:: Dataset records ::

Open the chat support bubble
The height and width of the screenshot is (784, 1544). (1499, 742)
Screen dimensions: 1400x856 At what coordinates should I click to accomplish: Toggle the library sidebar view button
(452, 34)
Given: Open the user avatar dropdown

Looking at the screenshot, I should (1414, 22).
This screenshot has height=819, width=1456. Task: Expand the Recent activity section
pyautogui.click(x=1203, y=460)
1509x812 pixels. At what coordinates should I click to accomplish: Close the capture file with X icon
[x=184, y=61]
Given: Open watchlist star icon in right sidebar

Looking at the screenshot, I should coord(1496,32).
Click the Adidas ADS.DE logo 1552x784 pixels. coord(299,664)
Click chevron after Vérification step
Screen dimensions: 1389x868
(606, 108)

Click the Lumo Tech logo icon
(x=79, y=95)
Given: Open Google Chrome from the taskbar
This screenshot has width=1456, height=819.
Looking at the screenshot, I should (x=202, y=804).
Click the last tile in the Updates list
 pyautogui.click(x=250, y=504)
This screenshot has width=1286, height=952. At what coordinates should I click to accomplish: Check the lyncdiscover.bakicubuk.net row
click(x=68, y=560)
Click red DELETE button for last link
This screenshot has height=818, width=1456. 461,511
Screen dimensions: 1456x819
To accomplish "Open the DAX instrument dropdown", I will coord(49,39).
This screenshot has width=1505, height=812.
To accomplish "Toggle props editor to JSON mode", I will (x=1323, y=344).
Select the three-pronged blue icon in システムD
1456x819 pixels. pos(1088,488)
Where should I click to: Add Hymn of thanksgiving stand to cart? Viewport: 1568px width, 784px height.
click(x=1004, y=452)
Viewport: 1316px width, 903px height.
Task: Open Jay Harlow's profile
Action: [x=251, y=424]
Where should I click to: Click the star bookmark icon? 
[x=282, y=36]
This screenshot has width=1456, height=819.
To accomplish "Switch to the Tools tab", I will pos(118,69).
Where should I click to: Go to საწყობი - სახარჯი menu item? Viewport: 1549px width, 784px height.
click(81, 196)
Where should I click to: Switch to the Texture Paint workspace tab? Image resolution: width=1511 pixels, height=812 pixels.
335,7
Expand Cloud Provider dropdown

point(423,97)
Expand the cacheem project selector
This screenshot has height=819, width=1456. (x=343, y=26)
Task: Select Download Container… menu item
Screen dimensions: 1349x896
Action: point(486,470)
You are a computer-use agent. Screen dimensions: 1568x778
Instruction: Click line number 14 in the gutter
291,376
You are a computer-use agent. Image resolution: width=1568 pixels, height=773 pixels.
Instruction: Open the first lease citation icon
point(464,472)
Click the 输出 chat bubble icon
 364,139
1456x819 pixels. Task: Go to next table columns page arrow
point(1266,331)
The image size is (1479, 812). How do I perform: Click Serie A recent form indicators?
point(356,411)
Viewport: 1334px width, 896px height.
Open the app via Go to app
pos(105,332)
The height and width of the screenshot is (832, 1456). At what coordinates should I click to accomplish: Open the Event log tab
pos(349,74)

:::

- Work instruction -
Copy all lines from the data above that contain the word "agent".

- Exercise result -
You are a computer-use agent. Screen dimensions: 1568x778
You are a computer-use agent. Image resolution: width=1568 pixels, height=773 pixels.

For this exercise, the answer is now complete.